SELECTION |

Politics... of China.


August 18, 2012, 8:30 p.m.
                I am traveling through a country that is often referred to as an “emerging superpower” of the world, yet 36% of the population lives on less than $2 a day and 56% (700+ million people) in the country live in the rural communities. Of these 56% of people, roughly 20% of them will leave their community to take on low wage jobs in the city, hoping for a greater success and more money for their families (their children not able to go with them). Within the rural population, only 1% of secondary students will move on to college or university, and there would be approximately 1.5 health care workers per 1,000 people. If you were living in this rural community, you would go to the bathroom in squatters – holes in the ground - where the urine and feces would collect and potentially contaminate the soil or water within your community.
                As a citizen in China, you are automatically part of the hukou system – a system in which your household must register for the government. Once you register your family with the government, that place becomes your home and certain restrictions guide your life. For instance, if I am registered in the Gufupu community (a rural community about two hours outside of Beijing), because my parents and their parents grew up in this community, I would then be restricted to that community when it comes to education, health care, work, etc. I could choose to head into the city to find work, which as you read roughly 20% do, but my children would have to stay in Gufupu and be raised by my parents because they would not be allowed to attend school in Beijing. We could get health care in Beijing, but we would have to pay for it, which many rural community members cannot afford. Also, if I am choosing to work in the city in attempts to support my family, I would be listed as a “migrant worker” and certainly not be  paid as much as city dwellers would be. Finally, there is the one child policy. Every person in China must be registered with the government, otherwise, they have no identity, and if they have no identity they cannot go to school, get health care, etc. Each family is allowed to have one child, to slow the rates of over population, and then it is common for one of the parents (mostly the women) to be sterilized. This poses problems because in China, it is very desirable to have a boy so he may carry on the family name, therefore, it is undesirable to have a girl. Legally, you cannot find out the sex of your baby until it is born because otherwise there may be forced abortions, however, you can sometimes pay off a doctor to find out. Also, there is the chance that the girl may be killed or sold off after she is born if the family either does not want to have a girl or cannot afford it (think dowry when she is older and needs to be married).

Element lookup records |
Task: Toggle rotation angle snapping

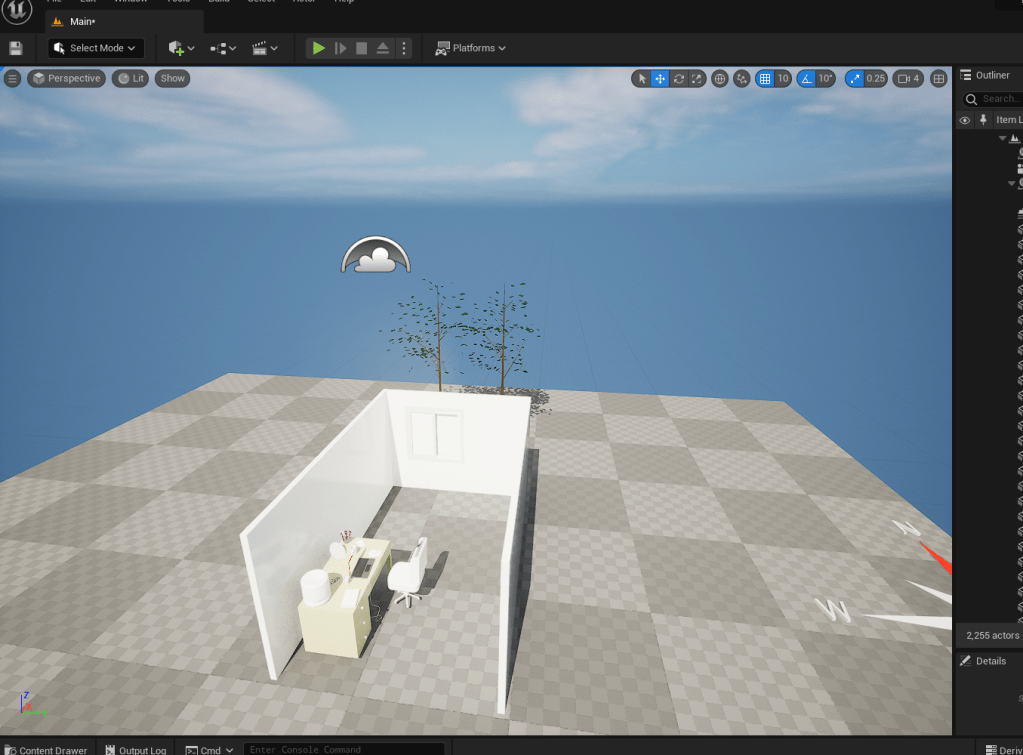Action: (806, 79)
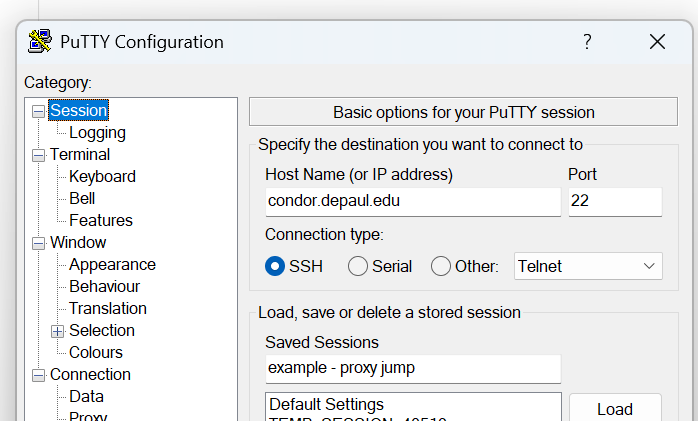
Task: Collapse the Session tree node
Action: tap(39, 111)
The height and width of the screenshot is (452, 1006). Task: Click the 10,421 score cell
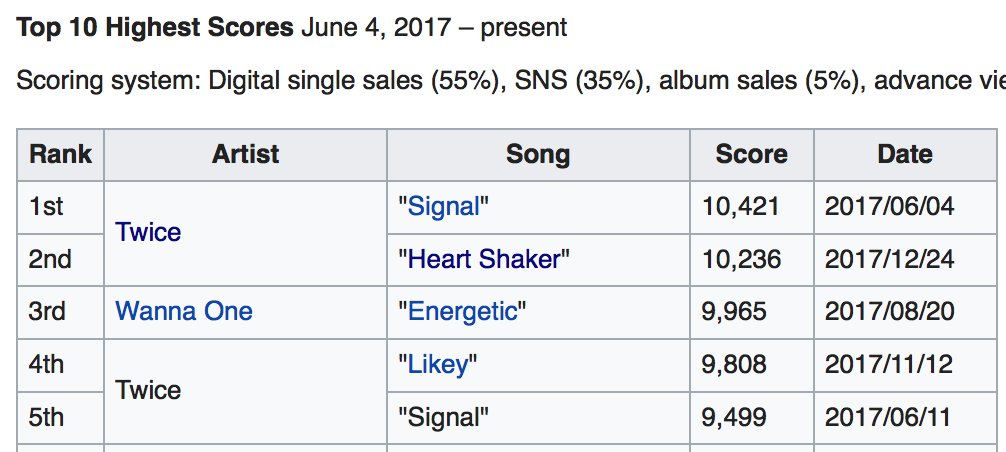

EXERCISES TO COMPLETE |
1. Edit the China post from "I am traveling" on through "within your community.", swapping "squatters" for "squat toilets".
2. What share of secondary students in the rural population go on to college or university, according to the China post?

FINAL RESULTS |
1.
I am traveling through a country that is often referred to as an “emerging superpower” of the world, yet 36% of the population lives on less than $2 a day and 56% (700+ million people) in the country live in the rural communities. Of these 56% of people, roughly 20% of them will leave their community to take on low wage jobs in the city, hoping for a greater success and more money for their families (their children not able to go with them). Within the rural population, only 1% of secondary students will move on to college or university, and there would be approximately 1.5 health care workers per 1,000 people. If you were living in this rural community, you would go to the bathroom in squat toilets – holes in the ground - where the urine and feces would collect and potentially contaminate the soil or water within your community.

2. Only 1%.